[Stored data]
════
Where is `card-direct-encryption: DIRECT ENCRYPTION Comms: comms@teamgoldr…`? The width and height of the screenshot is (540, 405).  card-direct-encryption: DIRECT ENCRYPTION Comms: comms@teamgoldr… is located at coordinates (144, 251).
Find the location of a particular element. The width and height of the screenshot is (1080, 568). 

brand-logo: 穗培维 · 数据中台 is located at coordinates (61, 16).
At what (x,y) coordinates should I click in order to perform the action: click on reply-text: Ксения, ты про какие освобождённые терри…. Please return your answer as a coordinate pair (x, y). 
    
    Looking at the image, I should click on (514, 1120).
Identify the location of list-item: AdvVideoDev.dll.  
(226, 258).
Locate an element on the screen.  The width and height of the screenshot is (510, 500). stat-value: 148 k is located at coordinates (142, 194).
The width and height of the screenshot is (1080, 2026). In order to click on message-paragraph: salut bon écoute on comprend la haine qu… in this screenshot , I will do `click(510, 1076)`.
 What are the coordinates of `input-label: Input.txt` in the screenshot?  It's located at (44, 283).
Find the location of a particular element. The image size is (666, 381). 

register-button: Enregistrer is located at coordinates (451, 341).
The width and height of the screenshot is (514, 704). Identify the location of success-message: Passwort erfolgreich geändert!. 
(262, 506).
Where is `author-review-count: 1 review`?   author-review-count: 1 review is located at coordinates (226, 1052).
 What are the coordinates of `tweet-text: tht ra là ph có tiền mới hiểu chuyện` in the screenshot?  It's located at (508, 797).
════
Pull out each line of the stored data above that contains the string "Find".

Find the location of a particular element. The width and height of the screenshot is (1080, 568). 
Find the location of a particular element. The image size is (666, 381). 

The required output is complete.